====== Data lines ======

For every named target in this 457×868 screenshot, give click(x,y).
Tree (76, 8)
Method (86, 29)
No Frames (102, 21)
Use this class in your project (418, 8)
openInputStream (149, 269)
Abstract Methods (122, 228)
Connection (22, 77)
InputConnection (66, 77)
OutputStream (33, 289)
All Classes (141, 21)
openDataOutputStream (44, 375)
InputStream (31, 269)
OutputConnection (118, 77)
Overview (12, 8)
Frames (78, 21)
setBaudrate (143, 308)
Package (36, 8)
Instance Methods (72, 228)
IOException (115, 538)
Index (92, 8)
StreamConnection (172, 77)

======
====== Data lines ======

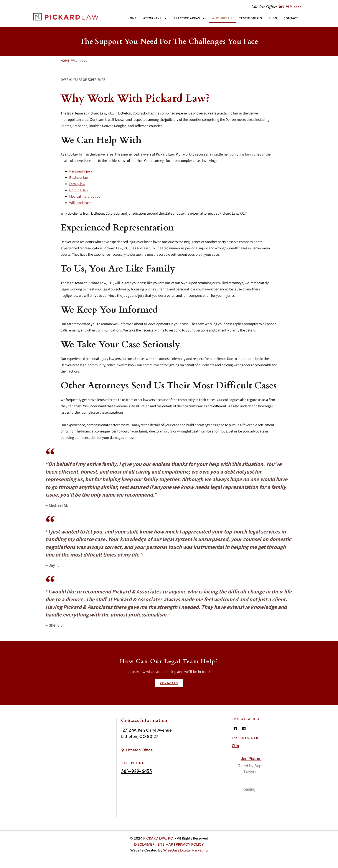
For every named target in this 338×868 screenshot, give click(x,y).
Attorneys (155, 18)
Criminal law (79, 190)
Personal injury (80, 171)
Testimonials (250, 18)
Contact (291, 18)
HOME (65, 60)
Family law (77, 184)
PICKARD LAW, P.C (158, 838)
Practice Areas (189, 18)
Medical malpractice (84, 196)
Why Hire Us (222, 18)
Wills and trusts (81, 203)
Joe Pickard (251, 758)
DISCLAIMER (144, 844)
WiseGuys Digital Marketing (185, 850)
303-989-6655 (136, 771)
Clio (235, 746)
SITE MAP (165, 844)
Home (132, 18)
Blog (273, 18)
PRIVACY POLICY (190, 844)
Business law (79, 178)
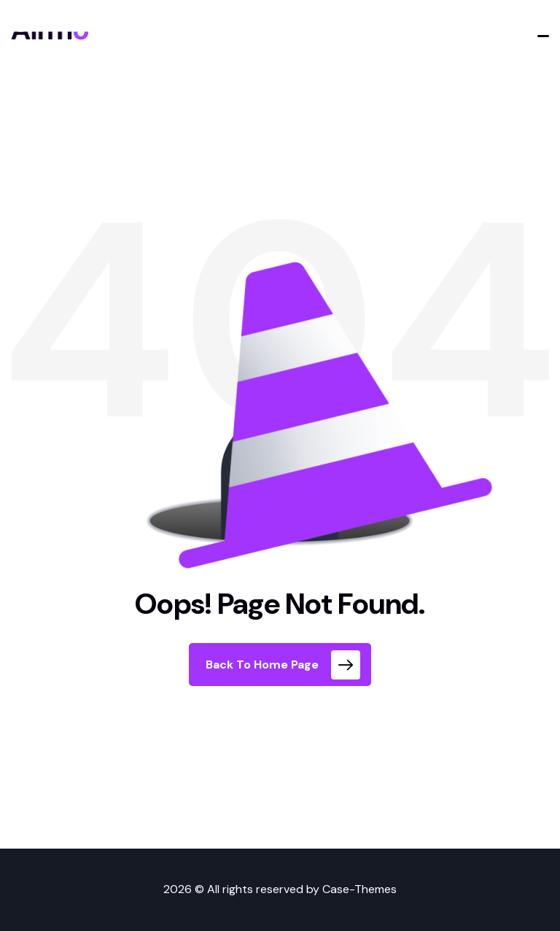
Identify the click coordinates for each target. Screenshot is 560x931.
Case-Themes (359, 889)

======
====== Data lines ======

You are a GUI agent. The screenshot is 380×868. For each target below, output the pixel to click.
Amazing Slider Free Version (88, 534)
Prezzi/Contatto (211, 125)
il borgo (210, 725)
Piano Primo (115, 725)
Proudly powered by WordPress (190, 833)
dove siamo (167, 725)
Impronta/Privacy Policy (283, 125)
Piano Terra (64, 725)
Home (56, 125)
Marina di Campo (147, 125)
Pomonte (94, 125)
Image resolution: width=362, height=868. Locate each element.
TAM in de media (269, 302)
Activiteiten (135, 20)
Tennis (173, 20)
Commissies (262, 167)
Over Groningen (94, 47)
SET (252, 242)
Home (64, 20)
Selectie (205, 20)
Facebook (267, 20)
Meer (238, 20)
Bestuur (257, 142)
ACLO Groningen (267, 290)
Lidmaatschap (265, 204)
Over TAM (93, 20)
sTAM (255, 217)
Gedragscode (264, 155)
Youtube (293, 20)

======

Copy the records from the line with "Selectie (205, 20)" through the line with "Youtube (293, 20)", offsetting every coordinate in the answers by -116.

▸ The result
Selectie (89, -96)
Facebook (151, -96)
Meer (122, -96)
Bestuur (141, 26)
ACLO Groningen (151, 174)
Lidmaatschap (149, 88)
Over TAM (-23, -96)
sTAM (139, 101)
Gedragscode (148, 39)
Youtube (177, -96)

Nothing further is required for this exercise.